From: David Perrell <davidp@earthlink.net>
Date: Thu, 24 Oct 1996 23:01:28 -0700
To: "Scott E. Preece" <preece@predator.urbana.mcd.mot.com>
Cc: <www-html@w3.org>
Message-Id: <199610250603.XAA29364@norway.it.earthlink.net>

Scott E. Preece wrote:
> I guess I don't understand your argument - TIFF has an embedded file
> type code (the same kind of thing I was talking about).

Either 49492Ah or 4D4D2Ah, depending on byte order of multi-byte
values. The 2Ah is the never-changing version number. (Are we still at
Rev 5.0, circa 1988?)

>  And no, you
> don't need new codes for new versions if the format is
self-describing
> and the new versions stay within the same self-description standard.
> You only need a new type (or to use a type+version coding) if the
> types are incompatible between versions.  TIFF isn't (at least at one
> level), though in terms of vectoring a double-clicked icon to the
> appropriate application, TIFF is of limited help, since the
application
> may need to do substantial parsing before it can decide whether it
can
> handle the file or not, which is why I suggested the utility of
having
> version numbers.

That's supposed to be the beauty of TIFF. A well-designed reader could
make some sense out of just about anything. But how often do you see
"well-designed"?

> I'm not sure you're better off in TIFF for not having a simple
> way to judge compatibility from the outside (without a lot of
> processing).

Designed for intersystem portability.
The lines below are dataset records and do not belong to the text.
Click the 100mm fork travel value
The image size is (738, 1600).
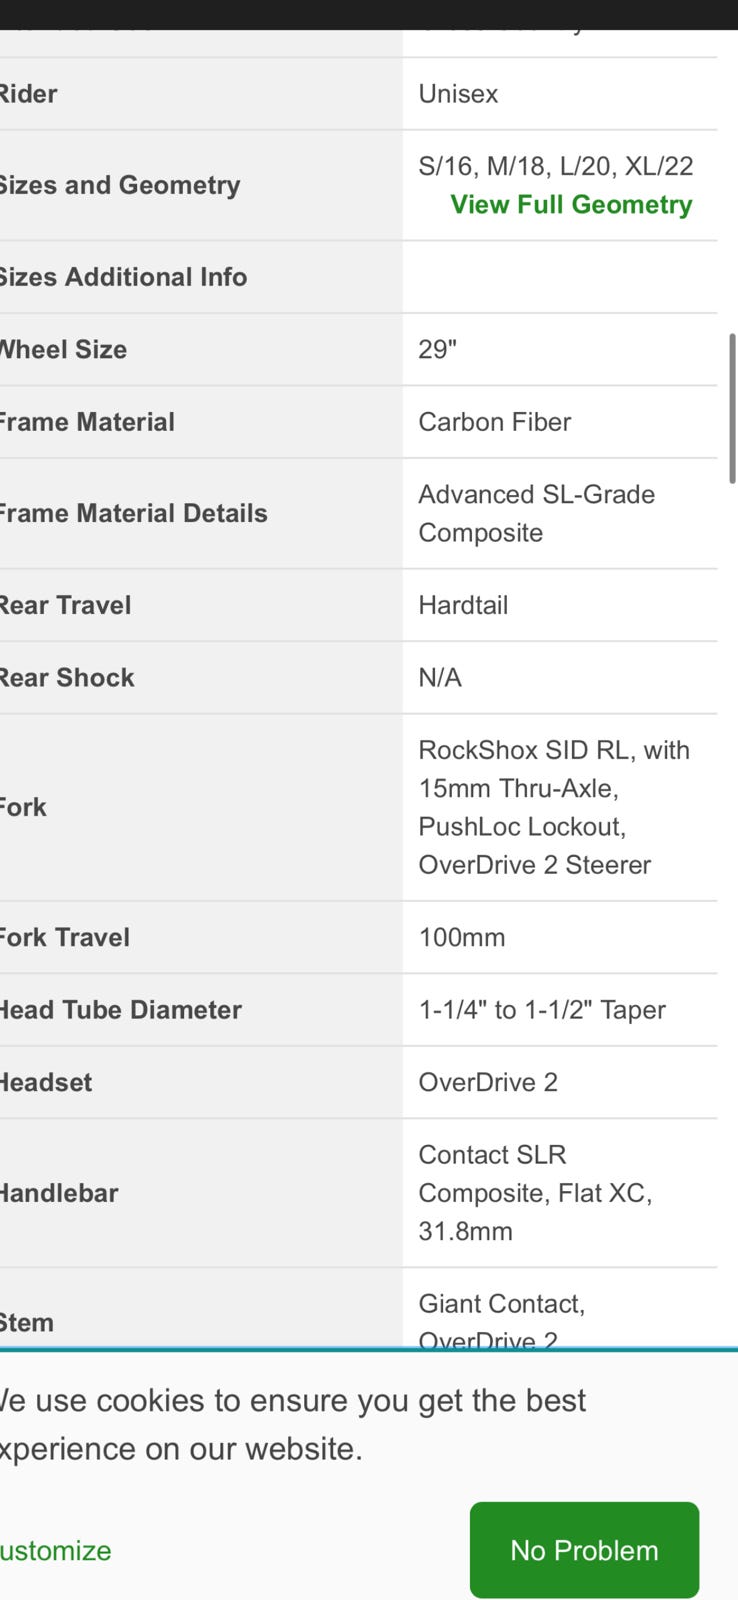(x=462, y=937)
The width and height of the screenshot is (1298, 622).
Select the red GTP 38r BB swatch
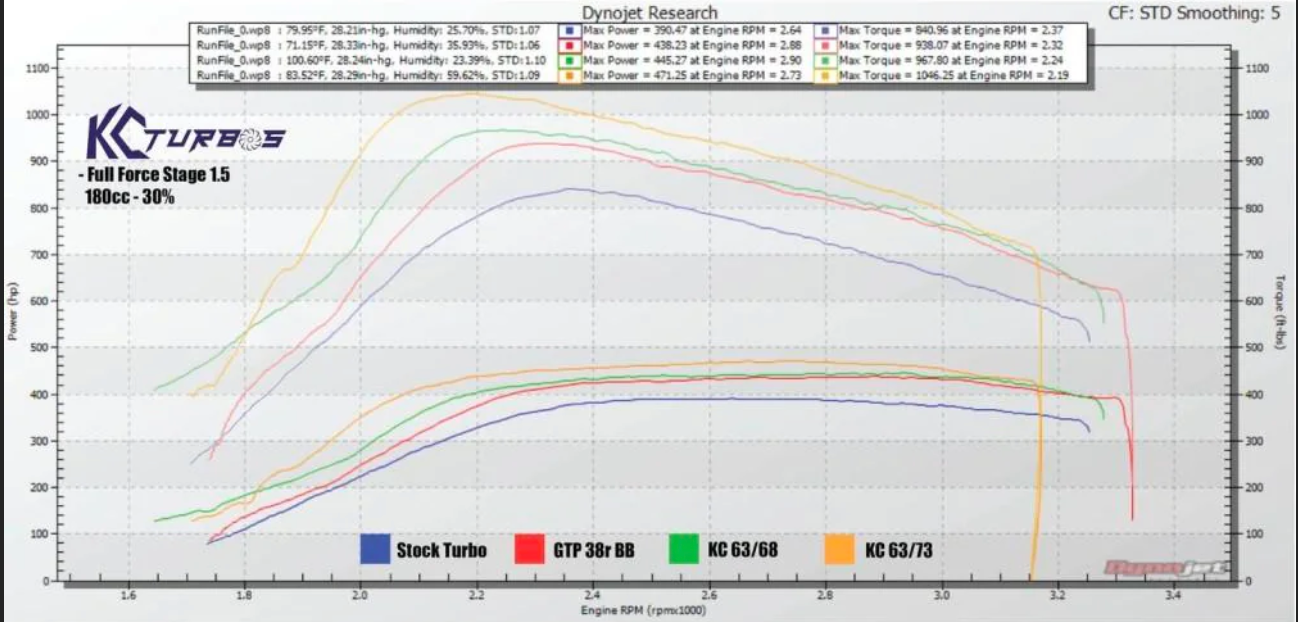point(529,549)
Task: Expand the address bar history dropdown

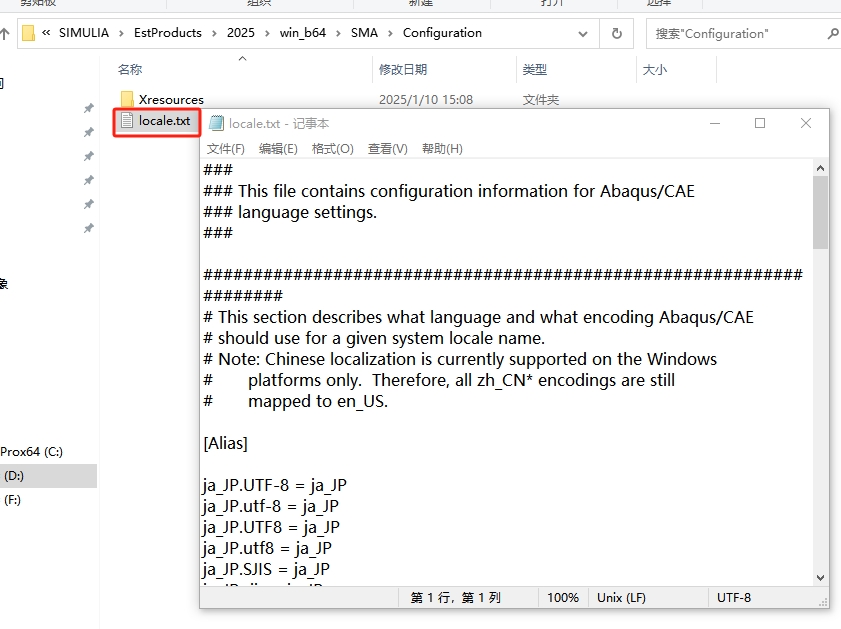Action: pyautogui.click(x=587, y=33)
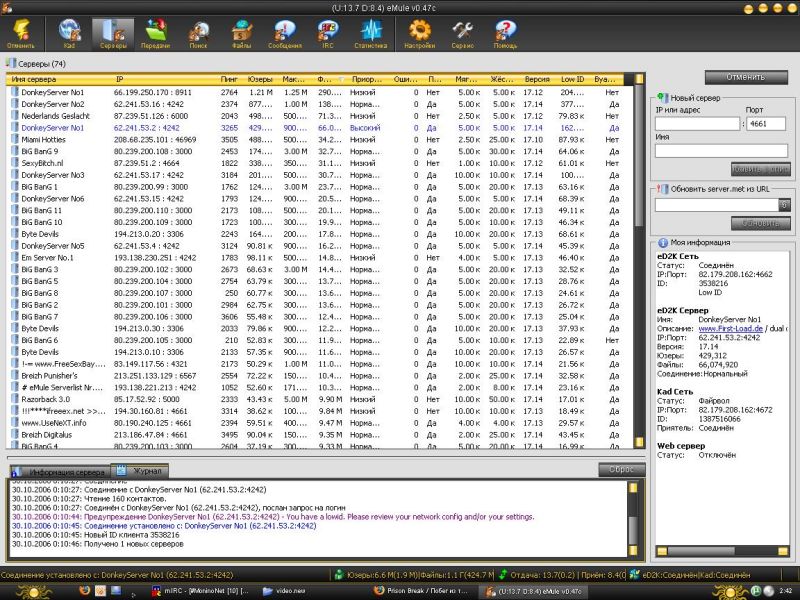Open the IRC toolbar icon
The image size is (800, 600).
(326, 34)
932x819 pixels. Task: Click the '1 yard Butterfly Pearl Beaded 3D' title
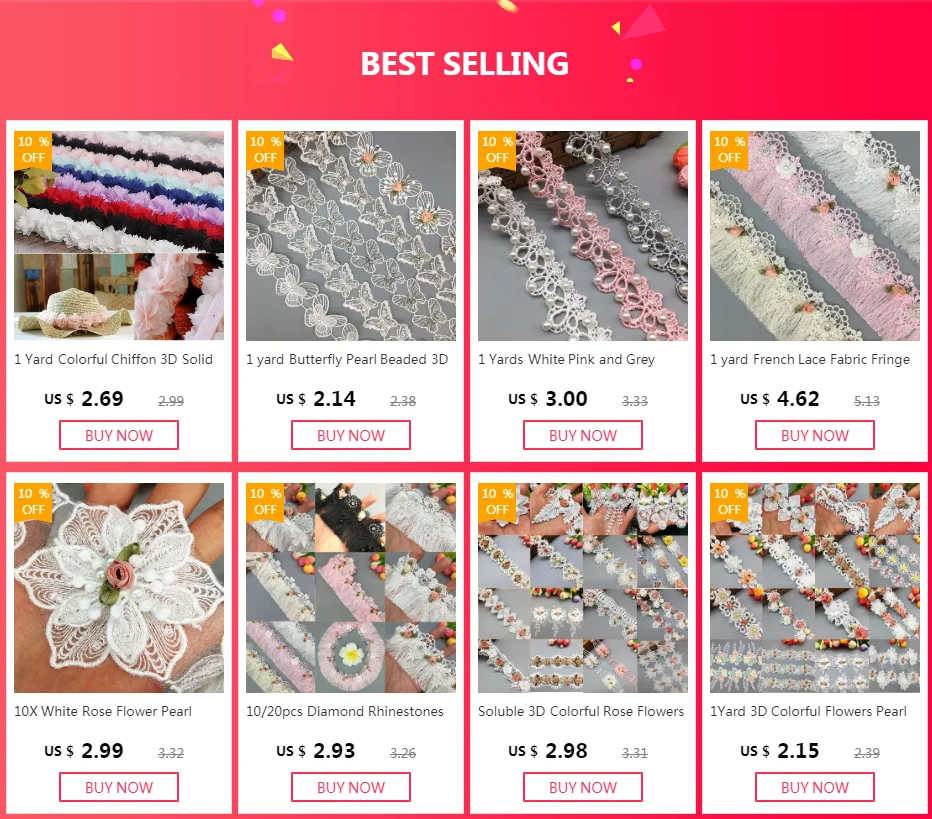(347, 360)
Don't let those lazy programmers
give up too easily.

> Remember, there are two uses for the typing - one is to let an
> application decide whether it can handle the file, the other is to
> determine, from the type, what application to hand it to.  Parsing
works
> OK for the first use, though somewhat more slowly and with ambiguity
> issues if the application can support different versions in different
> ways and a particular file has some attributes of one case and some
of
> another; it works less well for the latter (though you could still
> handle it by offering the file to all the potentially accepting tools
> and letting them decide individually whether to say they can handle
it,
> then let the user decide which of the candidates to use).

All fine and dandy, except that to avoid the overhead of opening and
reading a file to find out the type, the type must be part of the file
system, not embedded in the file data. I know of no possible mechanism
for this in the FAT system besides the extension and a single attribute
byte. I believe the same is true of NTFS, though here you've got long
filenames and support for UNICODE characters. Can you imaging having to
open tens of thousands of files to construct a readable
folder/directory listing?

David Perrell

Received on Friday, 25 October 1996 03:23:55 UTC